The best-performing daytime models (by $R^2$) were also decision trees.

Hyperparameters for the best-performing daytime models involved:
- a maximum tree depth of 20 (`max_depth = 20`) 
- searching sqrt(n) features at each split (`max_features = sqrt`)
- with random splits (`splitter = random`)

In [36]:
day_params = eval(df.loc[df['features'] == 'DAY_FEATURES'] \
    .sort_values(by='r2', ascending=False) \
    .reset_index() \
    .iloc[0]['params'])
day_params

{'criterion': 'friedman_mse',
 'splitter': 'random',
 'max_depth': 20,
 'max_features': 'sqrt',
 'random_state': 0}

In [40]:
# Retrain best tree
day_dt = DecisionTreeRegressor(**day_params)
day_dt.fit(x_train[cf.DAY_FEATURES], y_train)

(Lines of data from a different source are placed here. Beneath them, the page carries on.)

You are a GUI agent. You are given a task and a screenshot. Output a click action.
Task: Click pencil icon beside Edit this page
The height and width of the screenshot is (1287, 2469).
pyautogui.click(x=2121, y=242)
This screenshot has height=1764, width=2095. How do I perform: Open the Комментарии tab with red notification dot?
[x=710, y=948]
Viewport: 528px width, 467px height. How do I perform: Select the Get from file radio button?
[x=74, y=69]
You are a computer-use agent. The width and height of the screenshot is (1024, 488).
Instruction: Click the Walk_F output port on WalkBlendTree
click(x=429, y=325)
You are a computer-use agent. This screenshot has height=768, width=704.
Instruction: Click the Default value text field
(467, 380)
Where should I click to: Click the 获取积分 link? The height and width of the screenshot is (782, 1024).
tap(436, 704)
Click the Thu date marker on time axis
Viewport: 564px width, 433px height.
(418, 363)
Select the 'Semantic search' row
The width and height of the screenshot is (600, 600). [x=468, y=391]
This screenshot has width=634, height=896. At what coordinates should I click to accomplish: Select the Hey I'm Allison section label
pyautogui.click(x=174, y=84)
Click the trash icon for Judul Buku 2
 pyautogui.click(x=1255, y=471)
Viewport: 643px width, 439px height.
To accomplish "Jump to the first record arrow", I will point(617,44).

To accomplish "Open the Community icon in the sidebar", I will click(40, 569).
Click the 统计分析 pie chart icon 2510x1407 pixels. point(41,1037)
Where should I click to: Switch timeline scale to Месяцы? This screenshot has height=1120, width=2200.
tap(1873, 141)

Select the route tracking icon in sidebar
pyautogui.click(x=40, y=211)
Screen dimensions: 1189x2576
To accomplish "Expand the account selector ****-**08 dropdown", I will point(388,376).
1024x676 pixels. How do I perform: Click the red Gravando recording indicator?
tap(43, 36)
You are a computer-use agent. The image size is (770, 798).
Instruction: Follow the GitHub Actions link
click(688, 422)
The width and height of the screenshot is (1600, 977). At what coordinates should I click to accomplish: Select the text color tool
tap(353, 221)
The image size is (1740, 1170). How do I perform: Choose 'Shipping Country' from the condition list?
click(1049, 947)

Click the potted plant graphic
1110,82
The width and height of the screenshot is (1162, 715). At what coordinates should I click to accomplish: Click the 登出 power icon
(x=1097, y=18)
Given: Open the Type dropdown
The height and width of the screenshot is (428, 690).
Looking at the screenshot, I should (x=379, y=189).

DecisionTreeRegressor(criterion='friedman_mse', max_depth=20,
                      max_features='sqrt', max_leaf_nodes=None,
                      min_impurity_decrease=0.0, min_impurity_split=None,
                      min_samples_leaf=1, min_samples_split=2,
                      min_weight_fraction_leaf=0.0, presort=False,
                      random_state=0, splitter='random')

In [41]:
# Verify this is the model with the highest R2
day_pred_labels = day_dt.predict(x_test[cf.DAY_FEATURES])

r2_score(y_true=y_test, y_pred=day_pred_labels)

-1.000808666245904

In [44]:
day_importance = pd.DataFrame({'feature': cf.DAY_FEATURES, 'importance': day_dt.feature_importances_})
day_importance.sort_values(by='importance', ascending=False).head()

Unnamed: 0,feature,importance
1,l7_2011_2,0.253304
27,ratio_6_7,0.144409
23,ratio_4_6,0.114767
4,l7_2011_5,0.074585
16,ratio_2_6,0.052273


In this model, the Landsat Band 2 (blue) seems to be most important, followed by:
- the ratio of Band 6 to Band 7 (SWIR1 and SWIR2)
- then the ratio of Band 4 to Band 6 (Red and SWIR1)
- then Band 5 (NIR)